EXERCISE PROMPT:
Each entry must be duplicated precisely, with nothing left out.

RECORDS TO USE Start Marker

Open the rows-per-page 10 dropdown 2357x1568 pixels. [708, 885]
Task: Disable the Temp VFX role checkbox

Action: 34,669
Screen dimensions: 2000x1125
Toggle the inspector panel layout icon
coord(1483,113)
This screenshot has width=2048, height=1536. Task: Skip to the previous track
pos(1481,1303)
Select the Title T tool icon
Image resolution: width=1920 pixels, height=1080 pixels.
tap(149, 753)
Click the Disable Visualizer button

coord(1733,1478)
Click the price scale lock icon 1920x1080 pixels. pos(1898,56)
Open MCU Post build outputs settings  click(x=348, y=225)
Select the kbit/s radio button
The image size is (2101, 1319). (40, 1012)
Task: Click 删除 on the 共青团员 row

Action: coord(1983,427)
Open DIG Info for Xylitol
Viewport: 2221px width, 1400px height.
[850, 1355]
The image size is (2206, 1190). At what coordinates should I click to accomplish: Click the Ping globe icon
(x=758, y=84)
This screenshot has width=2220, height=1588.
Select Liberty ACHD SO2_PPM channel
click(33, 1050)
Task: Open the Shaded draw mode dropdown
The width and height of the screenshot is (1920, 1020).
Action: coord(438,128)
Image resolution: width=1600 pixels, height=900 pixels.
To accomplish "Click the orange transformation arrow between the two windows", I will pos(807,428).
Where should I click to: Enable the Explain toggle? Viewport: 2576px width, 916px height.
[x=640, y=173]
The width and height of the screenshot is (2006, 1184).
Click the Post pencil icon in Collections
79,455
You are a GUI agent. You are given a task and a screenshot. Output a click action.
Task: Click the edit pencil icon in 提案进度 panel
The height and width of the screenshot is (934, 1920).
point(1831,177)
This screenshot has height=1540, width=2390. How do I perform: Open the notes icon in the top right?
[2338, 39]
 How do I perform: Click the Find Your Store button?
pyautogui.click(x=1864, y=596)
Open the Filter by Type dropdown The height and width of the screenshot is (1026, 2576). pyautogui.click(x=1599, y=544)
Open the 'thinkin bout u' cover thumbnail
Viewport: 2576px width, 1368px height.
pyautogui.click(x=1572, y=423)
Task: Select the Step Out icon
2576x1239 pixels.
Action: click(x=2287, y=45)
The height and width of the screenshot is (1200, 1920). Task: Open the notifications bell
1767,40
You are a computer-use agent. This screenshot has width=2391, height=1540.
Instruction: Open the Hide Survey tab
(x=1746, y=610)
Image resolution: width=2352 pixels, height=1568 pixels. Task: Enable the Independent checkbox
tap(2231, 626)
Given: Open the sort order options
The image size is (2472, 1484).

RECORDS TO USE End Marker

RESULT OF THE TASK:
Open the rows-per-page 10 dropdown 2357x1568 pixels. [708, 885]
Task: Disable the Temp VFX role checkbox

Action: 34,669
Screen dimensions: 2000x1125
Toggle the inspector panel layout icon
coord(1483,113)
This screenshot has width=2048, height=1536. Task: Skip to the previous track
pos(1481,1303)
Select the Title T tool icon
Image resolution: width=1920 pixels, height=1080 pixels.
tap(149, 753)
Click the Disable Visualizer button

coord(1733,1478)
Click the price scale lock icon 1920x1080 pixels. pos(1898,56)
Open MCU Post build outputs settings  click(x=348, y=225)
Select the kbit/s radio button
The image size is (2101, 1319). (40, 1012)
Task: Click 删除 on the 共青团员 row

Action: coord(1983,427)
Open DIG Info for Xylitol
Viewport: 2221px width, 1400px height.
[850, 1355]
The image size is (2206, 1190). At what coordinates should I click to accomplish: Click the Ping globe icon
(x=758, y=84)
This screenshot has width=2220, height=1588.
Select Liberty ACHD SO2_PPM channel
click(33, 1050)
Task: Open the Shaded draw mode dropdown
The width and height of the screenshot is (1920, 1020).
Action: coord(438,128)
Image resolution: width=1600 pixels, height=900 pixels.
To accomplish "Click the orange transformation arrow between the two windows", I will pos(807,428).
Where should I click to: Enable the Explain toggle? Viewport: 2576px width, 916px height.
[x=640, y=173]
The width and height of the screenshot is (2006, 1184).
Click the Post pencil icon in Collections
79,455
You are a GUI agent. You are given a task and a screenshot. Output a click action.
Task: Click the edit pencil icon in 提案进度 panel
The height and width of the screenshot is (934, 1920).
point(1831,177)
This screenshot has height=1540, width=2390. How do I perform: Open the notes icon in the top right?
[2338, 39]
 How do I perform: Click the Find Your Store button?
pyautogui.click(x=1864, y=596)
Open the Filter by Type dropdown The height and width of the screenshot is (1026, 2576). pyautogui.click(x=1599, y=544)
Open the 'thinkin bout u' cover thumbnail
Viewport: 2576px width, 1368px height.
pyautogui.click(x=1572, y=423)
Task: Select the Step Out icon
2576x1239 pixels.
Action: click(x=2287, y=45)
The height and width of the screenshot is (1200, 1920). Task: Open the notifications bell
1767,40
You are a computer-use agent. This screenshot has width=2391, height=1540.
Instruction: Open the Hide Survey tab
(x=1746, y=610)
Image resolution: width=2352 pixels, height=1568 pixels. Task: Enable the Independent checkbox
tap(2231, 626)
Given: Open the sort order options
The image size is (2472, 1484).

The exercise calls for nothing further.